Transformers won the benchmark war, but RNNs are not obsolete:

Streaming inference — process one timestep at a time with constant memory; transformers need the full context window (or a growing KV cache).
Tiny models on microcontrollers — a GRU with 32 units fits where a 7B-parameter transformer cannot.
Encoder bottlenecks in hybrid systems — compress a long sensor stream into a fixed vector before a downstream classifier.
Teaching and debugging — RNNs make the notion of "memory across time" explicit; understanding gates clarifies why attention was invented.
Legacy production pipelines — many speech and fraud systems shipped LSTMs before 2020; migration cost may exceed marginal accuracy gains.

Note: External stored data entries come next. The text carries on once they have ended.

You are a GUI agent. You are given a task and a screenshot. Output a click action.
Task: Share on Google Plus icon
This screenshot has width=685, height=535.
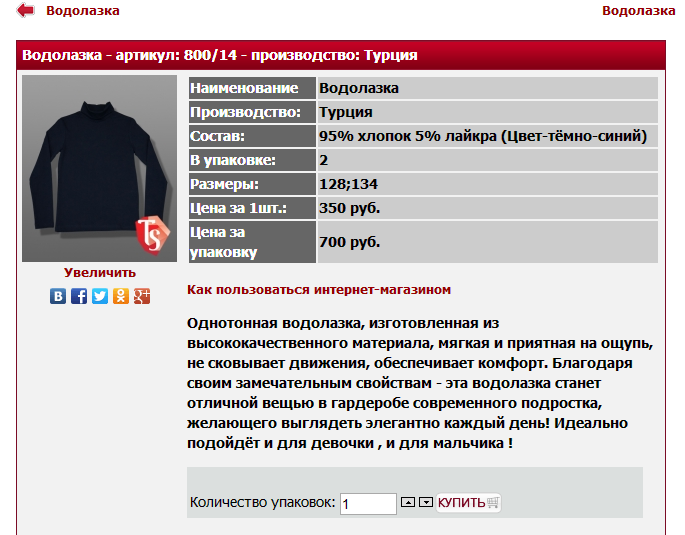pos(142,296)
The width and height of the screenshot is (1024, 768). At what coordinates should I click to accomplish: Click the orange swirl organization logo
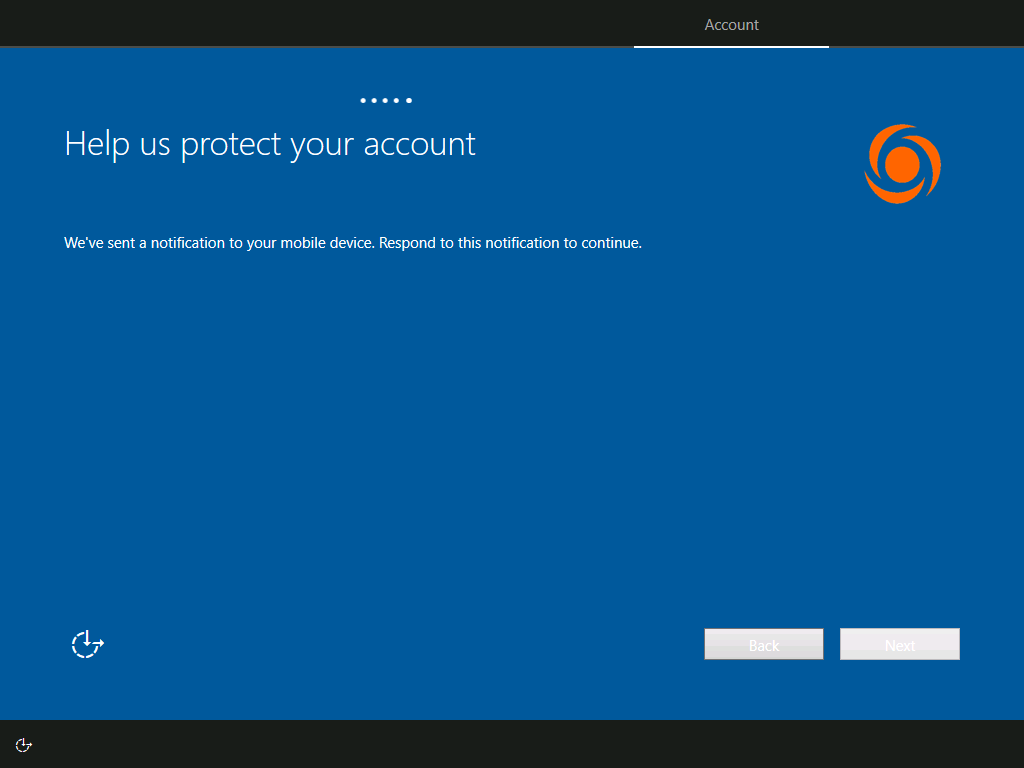pos(902,164)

For new NLP projects, default to pretrained transformers and fine-tune. Reach for RNNs when latency, memory, or true streaming constraints rule out attention-based models.

Common mistakes

Not shuffling sequences correctly — for independent series, shuffle series IDs, not individual timesteps within a series.
Using bidirectional RNNs for forecasting — future data leaks into past predictions; use unidirectional or causal convolutions.
Ignoring input scale — unnormalized features make gate saturations likely; tanh and sigmoid saturate at extremes.
Evaluating on shuffled time splits — always validate with chronologically held-out windows.
Expecting RNNs to beat transformers on raw text at scale — pre-trained context windows and subword tokenization dominate modern NLP.
Forgetting hidden-state initialization — carry state across batch boundaries only when sequences are truly continuous; otherwise zero-init.

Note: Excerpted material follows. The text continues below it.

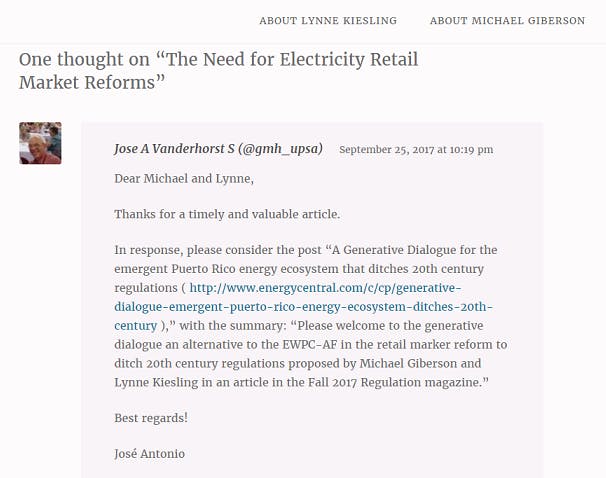Open the About Michael Giberson page
606x478 pixels.
pos(507,21)
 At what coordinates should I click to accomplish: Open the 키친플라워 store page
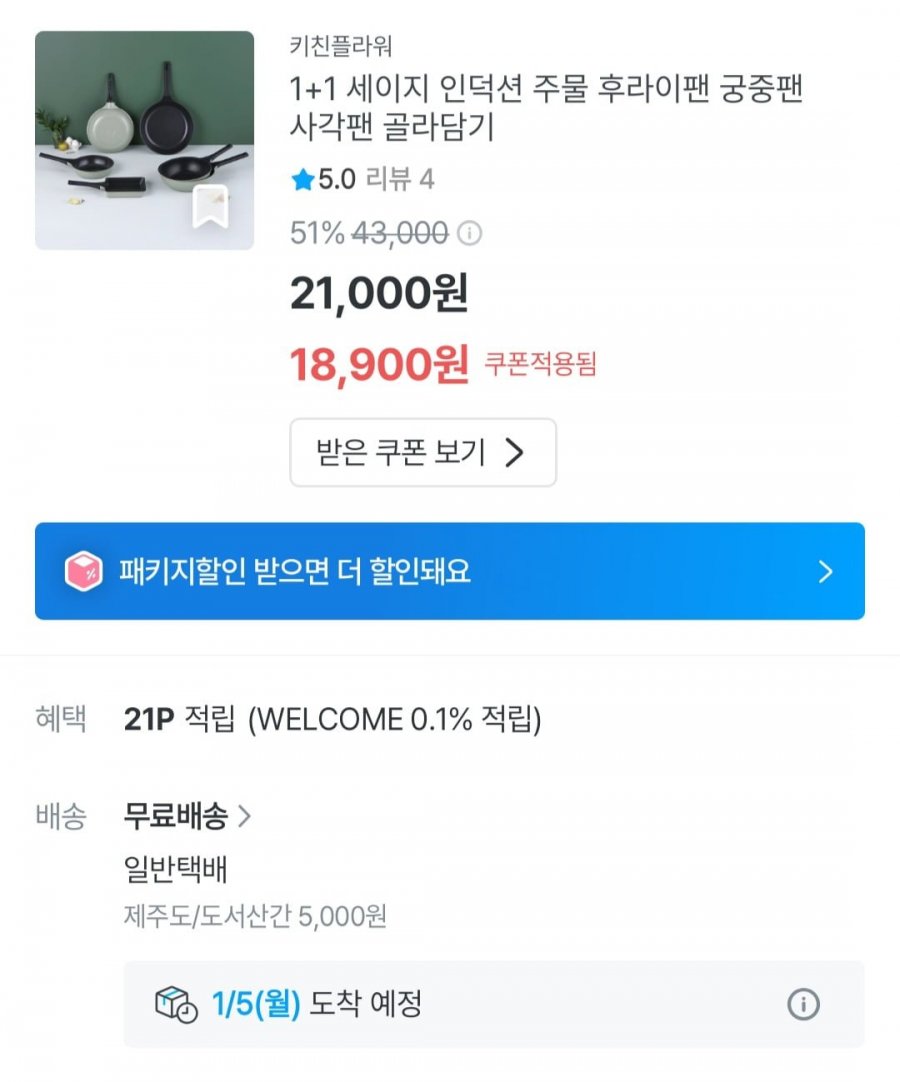click(x=340, y=46)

Decision table: which sequence model?

Your situation	Recommended starting point
Greenfield NLP, >10k labeled examples, GPU available	Pretrained transformer (BERT/GPT-class) + fine-tune or prompt
Multivariate time series, <5k rows, need interpretability	Gradient boosting on lag features, then try GRU if nonlinear gaps remain
Real-time sensor stream, <1 ms per step on CPU	Small GRU or 1D CNN; quantize to INT8
Sequence labeling (NER, POS) with medium text	Bidirectional LSTM-CRF or transformer token classifier
Autoregressive generation (chars, MIDI)	Transformer decoder if compute allows; else stacked GRU with scheduled sampling
Very long documents (>8k tokens) without fine-tune budget	Chunk + retrieve (RAG) with transformer embeddings, not vanilla RNN

Production checklist

Confirm task is truly sequential — tabular IID rows may not need RNNs at all.
Normalize inputs; store scaler params for inference parity.
Use walk-forward or grouped splits; never leak future timesteps into training.
Clip gradients (max norm 1–5) and monitor for NaN activations early in training.
Pick hidden size and layers via validation loss, not parameter count alone.
Benchmark against a naive baseline (last-value, moving average, logistic regression).
For deployment, export with fixed sequence chunking or stateful inference API.
Log hidden-state norm distributions in production to catch drift.
Document max trained sequence length; behavior beyond it is extrapolation.
Re-evaluate against transformers when latency budget or hardware allows.

Key takeaways

RNNs maintain a hidden state across timesteps with shared weights.
Vanilla RNNs suffer vanishing gradients; LSTM/GRU gates preserve long-range information.
Bidirectional layers use future context — great for tagging, wrong for causal forecasting.
BPTT trains unrolled graphs; truncated BPTT trades exactness for memory.
Transformers dominate large-scale NLP, but RNNs remain valuable for streaming, edge, and legacy pipelines.